Snapchat, Spotify, Discord and other major web services ran into problems because of an issue at the web giant.

While Google's own websites and apps appeared to be working, the company also provides a range of service to third-parties. It appeared to be an issue with one of those technical tools that is causing the issues.

As well as chat and social apps like Snapchat and Discord, games appeared to be affected too. Rocket League and Pokemon Go reported problems during the outage, for instance.

In practise, it meant that people are having trouble logging into some of the biggest services on the web.
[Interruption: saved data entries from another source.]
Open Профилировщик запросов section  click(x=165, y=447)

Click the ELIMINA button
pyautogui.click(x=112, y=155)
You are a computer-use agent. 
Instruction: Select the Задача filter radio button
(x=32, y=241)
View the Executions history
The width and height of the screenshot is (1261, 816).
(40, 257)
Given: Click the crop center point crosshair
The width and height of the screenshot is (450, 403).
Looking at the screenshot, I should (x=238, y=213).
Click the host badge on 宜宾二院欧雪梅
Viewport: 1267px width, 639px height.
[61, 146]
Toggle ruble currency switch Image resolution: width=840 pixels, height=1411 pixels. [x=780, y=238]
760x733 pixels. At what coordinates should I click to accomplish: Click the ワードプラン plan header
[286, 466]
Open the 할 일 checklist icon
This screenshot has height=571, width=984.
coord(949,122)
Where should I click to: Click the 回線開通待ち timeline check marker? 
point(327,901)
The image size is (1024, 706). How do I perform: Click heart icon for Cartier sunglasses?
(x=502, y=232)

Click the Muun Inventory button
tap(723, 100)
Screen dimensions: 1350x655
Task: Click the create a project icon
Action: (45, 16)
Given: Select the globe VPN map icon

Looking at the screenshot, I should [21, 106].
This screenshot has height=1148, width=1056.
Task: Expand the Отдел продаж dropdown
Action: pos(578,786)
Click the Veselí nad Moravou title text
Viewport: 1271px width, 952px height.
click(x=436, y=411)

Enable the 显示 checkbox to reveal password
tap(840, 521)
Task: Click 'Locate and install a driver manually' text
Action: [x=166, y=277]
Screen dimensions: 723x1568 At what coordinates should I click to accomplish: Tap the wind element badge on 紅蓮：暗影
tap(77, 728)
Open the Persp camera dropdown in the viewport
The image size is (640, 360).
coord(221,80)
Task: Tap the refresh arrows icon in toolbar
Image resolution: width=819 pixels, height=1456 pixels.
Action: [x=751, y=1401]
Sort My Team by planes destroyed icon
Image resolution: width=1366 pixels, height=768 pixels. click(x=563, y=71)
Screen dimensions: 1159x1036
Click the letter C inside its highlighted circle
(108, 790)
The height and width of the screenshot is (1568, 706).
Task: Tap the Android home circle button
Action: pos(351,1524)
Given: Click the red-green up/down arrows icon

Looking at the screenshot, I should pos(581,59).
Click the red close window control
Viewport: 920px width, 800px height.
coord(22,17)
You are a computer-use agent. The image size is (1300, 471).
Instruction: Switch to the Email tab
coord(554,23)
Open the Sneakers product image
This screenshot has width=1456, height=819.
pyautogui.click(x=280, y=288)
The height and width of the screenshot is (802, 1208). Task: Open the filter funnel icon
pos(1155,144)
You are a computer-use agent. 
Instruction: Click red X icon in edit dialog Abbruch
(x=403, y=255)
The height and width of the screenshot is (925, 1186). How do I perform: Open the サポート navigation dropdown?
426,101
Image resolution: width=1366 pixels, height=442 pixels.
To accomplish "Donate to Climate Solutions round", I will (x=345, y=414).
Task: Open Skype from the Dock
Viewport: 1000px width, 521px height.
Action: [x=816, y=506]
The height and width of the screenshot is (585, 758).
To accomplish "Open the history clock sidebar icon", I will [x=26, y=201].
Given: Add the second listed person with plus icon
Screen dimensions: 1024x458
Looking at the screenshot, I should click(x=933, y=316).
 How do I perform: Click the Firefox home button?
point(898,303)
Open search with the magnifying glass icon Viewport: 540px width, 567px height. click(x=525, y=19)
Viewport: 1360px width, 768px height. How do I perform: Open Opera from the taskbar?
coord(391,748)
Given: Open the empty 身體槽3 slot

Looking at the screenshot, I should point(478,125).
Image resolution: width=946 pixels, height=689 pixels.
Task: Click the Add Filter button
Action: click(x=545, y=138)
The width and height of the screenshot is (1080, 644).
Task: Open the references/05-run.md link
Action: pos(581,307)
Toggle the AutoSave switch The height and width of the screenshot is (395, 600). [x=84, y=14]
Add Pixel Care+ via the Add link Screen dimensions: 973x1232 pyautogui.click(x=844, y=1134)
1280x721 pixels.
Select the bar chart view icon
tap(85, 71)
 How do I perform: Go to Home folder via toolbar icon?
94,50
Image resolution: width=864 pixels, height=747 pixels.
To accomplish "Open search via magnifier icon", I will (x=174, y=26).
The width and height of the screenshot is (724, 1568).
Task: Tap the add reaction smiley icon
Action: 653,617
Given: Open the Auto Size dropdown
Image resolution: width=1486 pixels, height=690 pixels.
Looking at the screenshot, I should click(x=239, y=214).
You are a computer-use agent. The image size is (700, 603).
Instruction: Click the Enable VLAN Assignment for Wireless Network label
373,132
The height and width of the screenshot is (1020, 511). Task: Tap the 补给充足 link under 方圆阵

The problems appeared to be related to the load balancing tools that Google offers on its Cloud Platform. That service is intended to ensure that companies can distribute their work across the world, allowing them to ensure that they can quickly scale up if many users are asking for an amount of work that would usually overwhelm them.

Such technology is integrated into the central workings on many of the world's biggest apps, meaning that the outage had knock-on effects across the internet.

While major outages are usually focused on specific websites – Facebook, Facebook Messenger and Instagram have all had significant issues over the last week, for instance – problems with the technology powering them can have far more distributed effects.

In 2016, for instance, there was a huge cyber attack on a company called Dyn. That hit the domain name server tools that effectively work as a phonebook across the internet, ensuring that people typing web addresses into their phones are directed to the right place and shown the right information.

The issues at that time took down many of the world's biggest websites, such as Reddit, Spotify and Twitter.

Even though large websites will often build the software that shows to users themselves, that software will often rely on important frameworks, hardware and technology that is shared across websites. To do that, they will often pay for services from companies like Google or Amazon Web Services – meaning that any potential outage on those platforms can quickly ripple across the entire internet.

At the time of publication, Google posted an update to its status page saying that it was aware of the issue and that service should soon be restored.